WK4 OS hardening practices Flashcards
OS Hardening
The Operating System hardening
The operating system is the interface between computer hardware and the user. The OS is the first program loaded when a computer turns on. The OS acts as an intermediary between software applications and the computer hardware. It’s important to secure the OS in each system because one insecure OS can lead to a whole network being compromised.
Regular Interval OS Hardening
Some OS hardening tasks are performed at regular intervals, like updates, backups, and keeping an up-to-date list of devices and authorized users.
OS hardening tasks that are performed at a regular interval, such as patch installation, also known as patch updates.
Patch Update
A patch update is a software and operating system, or OS, update that addresses security vulnerabilities within a program or product.
One off OS Hardening tasks
Other tasks are performed only once as part of preliminary safety measures. One example would be configuring a device setting to fit a secure encryption standard.
Regular Interval OS Hardening example 1
Now we’ll discuss patch updates provided to the company by the OS software vendor. With patch updates, the OS should be upgraded to its latest software version. Sometimes patches are released to fix a security vulnerability in the software. As soon as OS vendors publish a patch and the vulnerability fix, malicious actors know exactly where the vulnerability is in systems running the out-of-date OS. This is why it’s important for organizations to run patch updates as soon as they are released.
For example, my team had to perform an emergency patch to address a recent vulnerability found in a commonly used programming library. The library is used almost everywhere, so we had to quickly patch most of our servers and applications to fix the vulnerability.
The newly updated OS should be added to the baseline configuration, also called the baseline image.
A baseline configuration is a documented set of specifications within a system that is used as a basis for future builds, releases, and updates.

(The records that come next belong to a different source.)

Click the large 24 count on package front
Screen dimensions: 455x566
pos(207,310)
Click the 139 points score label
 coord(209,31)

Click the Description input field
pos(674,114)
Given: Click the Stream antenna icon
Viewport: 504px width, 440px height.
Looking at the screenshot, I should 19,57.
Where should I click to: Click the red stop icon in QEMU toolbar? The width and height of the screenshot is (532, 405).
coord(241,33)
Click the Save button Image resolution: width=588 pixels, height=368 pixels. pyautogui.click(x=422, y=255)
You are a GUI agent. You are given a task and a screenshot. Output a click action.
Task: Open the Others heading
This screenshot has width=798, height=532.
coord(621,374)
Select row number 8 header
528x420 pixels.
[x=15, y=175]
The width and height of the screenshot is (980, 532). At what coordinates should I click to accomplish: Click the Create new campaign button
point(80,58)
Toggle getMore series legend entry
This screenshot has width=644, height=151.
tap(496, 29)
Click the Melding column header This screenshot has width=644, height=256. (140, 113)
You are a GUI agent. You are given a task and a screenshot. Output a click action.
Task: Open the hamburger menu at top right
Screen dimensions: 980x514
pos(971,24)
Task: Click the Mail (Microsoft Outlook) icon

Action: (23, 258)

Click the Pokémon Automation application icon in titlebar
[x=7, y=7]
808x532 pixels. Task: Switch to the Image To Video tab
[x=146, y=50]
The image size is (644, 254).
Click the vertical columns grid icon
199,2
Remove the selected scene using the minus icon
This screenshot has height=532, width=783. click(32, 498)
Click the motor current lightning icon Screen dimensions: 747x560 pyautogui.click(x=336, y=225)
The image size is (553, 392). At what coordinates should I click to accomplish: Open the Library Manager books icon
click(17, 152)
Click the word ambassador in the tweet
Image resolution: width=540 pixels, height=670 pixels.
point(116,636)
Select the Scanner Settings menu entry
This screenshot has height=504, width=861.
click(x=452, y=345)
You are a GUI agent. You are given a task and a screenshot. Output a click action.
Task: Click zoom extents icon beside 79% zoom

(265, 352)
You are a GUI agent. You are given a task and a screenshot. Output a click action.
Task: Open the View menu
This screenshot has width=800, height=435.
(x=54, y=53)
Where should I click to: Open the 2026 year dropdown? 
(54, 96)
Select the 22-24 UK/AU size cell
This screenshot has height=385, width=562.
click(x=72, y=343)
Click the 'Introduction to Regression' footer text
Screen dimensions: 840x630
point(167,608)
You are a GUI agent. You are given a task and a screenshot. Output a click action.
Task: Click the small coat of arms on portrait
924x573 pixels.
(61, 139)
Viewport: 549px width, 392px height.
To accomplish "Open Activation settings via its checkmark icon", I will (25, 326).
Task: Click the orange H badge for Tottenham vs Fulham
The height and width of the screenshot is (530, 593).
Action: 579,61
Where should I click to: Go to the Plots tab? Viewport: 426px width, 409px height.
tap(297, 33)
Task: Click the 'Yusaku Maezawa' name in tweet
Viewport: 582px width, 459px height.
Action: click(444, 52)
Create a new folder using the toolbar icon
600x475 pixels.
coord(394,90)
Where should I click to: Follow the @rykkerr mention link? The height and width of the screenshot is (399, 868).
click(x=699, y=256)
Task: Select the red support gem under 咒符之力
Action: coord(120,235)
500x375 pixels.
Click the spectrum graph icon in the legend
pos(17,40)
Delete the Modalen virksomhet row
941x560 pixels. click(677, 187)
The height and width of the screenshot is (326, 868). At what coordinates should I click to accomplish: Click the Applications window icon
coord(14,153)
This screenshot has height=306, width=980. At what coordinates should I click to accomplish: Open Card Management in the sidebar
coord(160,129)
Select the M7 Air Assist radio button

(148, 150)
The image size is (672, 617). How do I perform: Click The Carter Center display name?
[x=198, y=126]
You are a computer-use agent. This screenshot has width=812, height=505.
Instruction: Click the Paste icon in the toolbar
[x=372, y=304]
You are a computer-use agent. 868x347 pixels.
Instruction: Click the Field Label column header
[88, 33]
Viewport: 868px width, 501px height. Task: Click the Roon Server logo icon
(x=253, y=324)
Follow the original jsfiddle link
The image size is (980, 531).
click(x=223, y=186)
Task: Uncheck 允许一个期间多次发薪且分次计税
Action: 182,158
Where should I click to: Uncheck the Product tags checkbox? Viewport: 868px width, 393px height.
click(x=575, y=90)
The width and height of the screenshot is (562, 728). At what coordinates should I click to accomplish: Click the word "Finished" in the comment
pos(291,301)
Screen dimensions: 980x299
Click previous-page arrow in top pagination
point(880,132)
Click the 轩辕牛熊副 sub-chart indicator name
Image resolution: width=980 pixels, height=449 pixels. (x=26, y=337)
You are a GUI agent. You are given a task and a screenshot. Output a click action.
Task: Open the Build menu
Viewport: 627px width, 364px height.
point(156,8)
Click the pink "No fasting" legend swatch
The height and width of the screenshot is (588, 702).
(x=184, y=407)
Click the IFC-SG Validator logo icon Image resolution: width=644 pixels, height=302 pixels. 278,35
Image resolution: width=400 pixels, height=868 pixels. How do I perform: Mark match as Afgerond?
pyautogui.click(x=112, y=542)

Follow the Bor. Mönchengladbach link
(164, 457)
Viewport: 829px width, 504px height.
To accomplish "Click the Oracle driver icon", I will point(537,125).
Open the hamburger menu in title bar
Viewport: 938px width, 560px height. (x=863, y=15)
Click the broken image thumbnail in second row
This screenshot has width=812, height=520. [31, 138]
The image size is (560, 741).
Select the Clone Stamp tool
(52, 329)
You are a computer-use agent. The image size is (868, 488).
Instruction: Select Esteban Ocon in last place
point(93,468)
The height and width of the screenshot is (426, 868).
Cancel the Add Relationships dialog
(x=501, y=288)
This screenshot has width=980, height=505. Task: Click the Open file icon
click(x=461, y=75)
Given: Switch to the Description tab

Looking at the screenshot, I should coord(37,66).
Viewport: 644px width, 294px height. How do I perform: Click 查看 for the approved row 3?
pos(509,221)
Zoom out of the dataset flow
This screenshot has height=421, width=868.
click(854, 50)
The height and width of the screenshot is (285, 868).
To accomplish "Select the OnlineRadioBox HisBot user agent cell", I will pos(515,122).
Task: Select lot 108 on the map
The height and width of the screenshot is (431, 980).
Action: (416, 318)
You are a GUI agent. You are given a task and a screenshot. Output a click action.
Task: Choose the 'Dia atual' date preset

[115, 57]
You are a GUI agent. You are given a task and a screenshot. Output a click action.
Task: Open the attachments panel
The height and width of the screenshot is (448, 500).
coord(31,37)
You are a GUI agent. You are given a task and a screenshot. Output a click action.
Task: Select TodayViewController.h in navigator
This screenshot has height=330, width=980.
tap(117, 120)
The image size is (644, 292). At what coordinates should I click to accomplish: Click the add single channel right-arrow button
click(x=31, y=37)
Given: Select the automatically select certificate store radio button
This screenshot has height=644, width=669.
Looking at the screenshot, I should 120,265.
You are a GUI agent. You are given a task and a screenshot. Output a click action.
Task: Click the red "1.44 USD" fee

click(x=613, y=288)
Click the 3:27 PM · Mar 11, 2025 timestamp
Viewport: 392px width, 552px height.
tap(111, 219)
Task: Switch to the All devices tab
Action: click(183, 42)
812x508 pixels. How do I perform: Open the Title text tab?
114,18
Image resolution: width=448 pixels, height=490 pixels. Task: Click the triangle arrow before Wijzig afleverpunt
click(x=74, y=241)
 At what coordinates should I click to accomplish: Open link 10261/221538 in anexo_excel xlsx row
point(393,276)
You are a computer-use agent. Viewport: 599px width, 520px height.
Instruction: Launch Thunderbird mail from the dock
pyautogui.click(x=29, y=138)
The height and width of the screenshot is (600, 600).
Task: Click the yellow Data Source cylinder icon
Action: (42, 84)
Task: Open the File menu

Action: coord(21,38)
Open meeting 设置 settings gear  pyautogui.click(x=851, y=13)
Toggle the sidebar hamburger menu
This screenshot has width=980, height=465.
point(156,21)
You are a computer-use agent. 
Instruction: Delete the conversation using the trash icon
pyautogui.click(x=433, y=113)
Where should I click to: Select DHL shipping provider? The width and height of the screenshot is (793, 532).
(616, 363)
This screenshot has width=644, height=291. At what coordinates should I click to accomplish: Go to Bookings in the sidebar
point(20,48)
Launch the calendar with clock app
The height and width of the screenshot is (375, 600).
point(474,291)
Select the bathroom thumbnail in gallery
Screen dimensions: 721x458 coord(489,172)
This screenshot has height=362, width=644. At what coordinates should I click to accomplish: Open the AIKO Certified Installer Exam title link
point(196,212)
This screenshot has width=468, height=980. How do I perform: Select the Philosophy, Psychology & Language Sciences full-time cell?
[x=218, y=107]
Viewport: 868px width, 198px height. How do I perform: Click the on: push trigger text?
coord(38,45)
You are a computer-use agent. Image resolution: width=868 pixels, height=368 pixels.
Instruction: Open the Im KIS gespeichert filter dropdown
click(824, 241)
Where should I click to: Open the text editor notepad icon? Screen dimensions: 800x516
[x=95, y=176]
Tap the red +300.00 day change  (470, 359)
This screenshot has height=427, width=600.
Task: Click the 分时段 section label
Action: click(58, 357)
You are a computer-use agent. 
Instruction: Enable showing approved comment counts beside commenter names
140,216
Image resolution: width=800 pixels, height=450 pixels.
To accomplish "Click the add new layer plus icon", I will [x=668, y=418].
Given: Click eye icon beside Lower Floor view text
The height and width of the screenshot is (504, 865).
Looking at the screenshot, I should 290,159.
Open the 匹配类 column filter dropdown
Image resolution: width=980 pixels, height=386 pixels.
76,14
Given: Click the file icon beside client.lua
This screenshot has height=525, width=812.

For example, a baseline may contain a firewall rule with a list of allowed and disallowed network ports. If a security team suspects unusual activity affecting the OS, they can compare the current configuration to the baseline and make sure that nothing has been changed.
A baseline configuration
A baseline configuration is a documented set of specifications within a system that is used as a basis for future builds, releases, and updates. For example, a baseline may contain a firewall rule with a list of allowed and disallowed network ports. If a security team suspects unusual activity affecting the OS, they can compare the current configuration to the baseline and make sure that nothing has been changed.
Regular Interval OS Hardening example 2
Another hardening task performed regularly is hardware and software disposal. This ensures that all old hardware is properly wiped and disposed of. It’s also a good idea to delete any unused software applications since some popular programming languages have known vulnerabilities.
Removing unused software makes sure that there aren’t any unnecessary vulnerabilities connected with the programs that the software uses.
Regular Interval OS Hardening example 3
The final OS hardening technique that we’ll discuss is implementing a strong password policy. Strong password policies require that passwords follow specific rules. For example, an organization may set a password policy that requires a minimum of eight characters, a capital letter, a number, and a symbol. To discourage malicious actors, a password policy usually states that a user will lose access to the network after entering the wrong password a certain number of times in a row. Some systems also require multi-factor authentication, or MFA. MFA is a security measure which requires a user to verify their identity in two or more ways to access a system or network. Ways of identifying yourself include something you know, like a password, something you have like an ID card, or something unique about you, like your fingerprint.